PROBLEM DESCRIPTION:
All lines in the entries below that hold "dropdown" make up the answer.

ENTRIES PROVIDED:
= Beginning of Section =

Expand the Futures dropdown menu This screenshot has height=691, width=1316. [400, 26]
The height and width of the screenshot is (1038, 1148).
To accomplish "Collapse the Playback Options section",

= End of Section =
= Beginning of Section =

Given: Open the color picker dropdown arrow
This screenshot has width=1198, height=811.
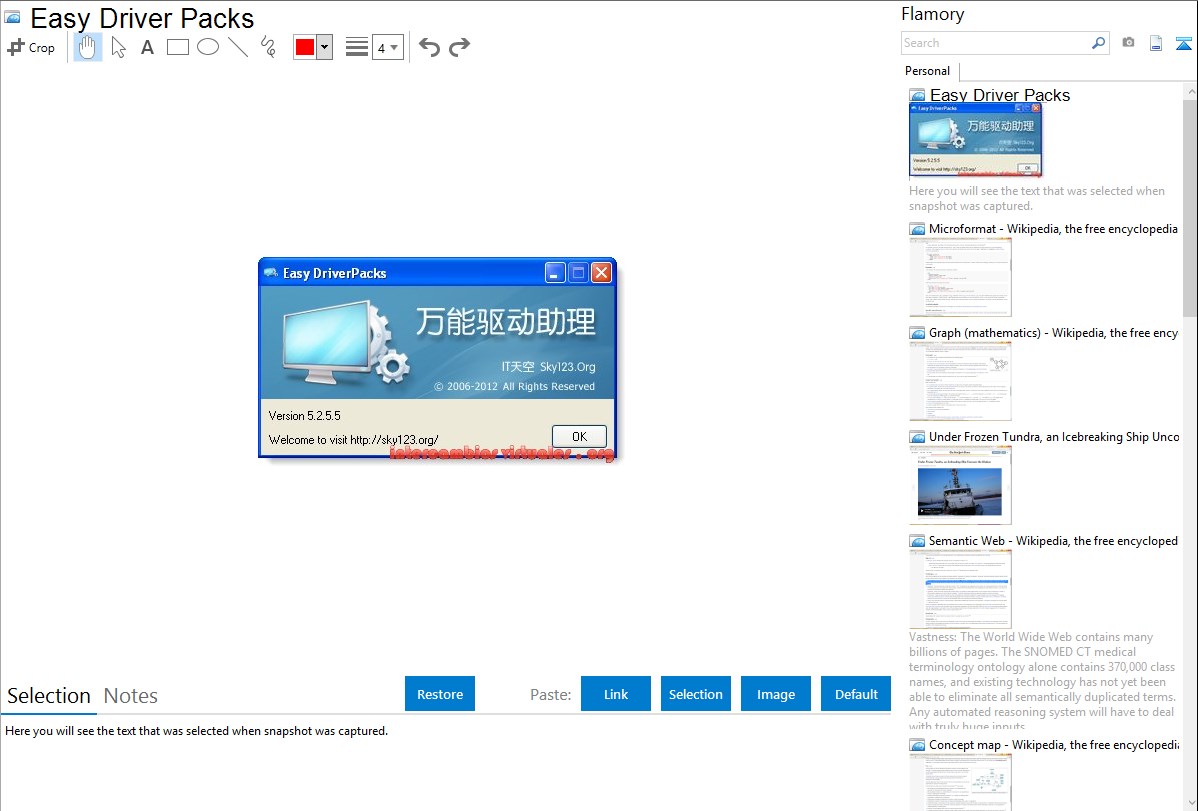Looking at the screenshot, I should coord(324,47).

= End of Section =

RESPONSE FOR THIS EXERCISE:
Expand the Futures dropdown menu This screenshot has height=691, width=1316. [400, 26]
Given: Open the color picker dropdown arrow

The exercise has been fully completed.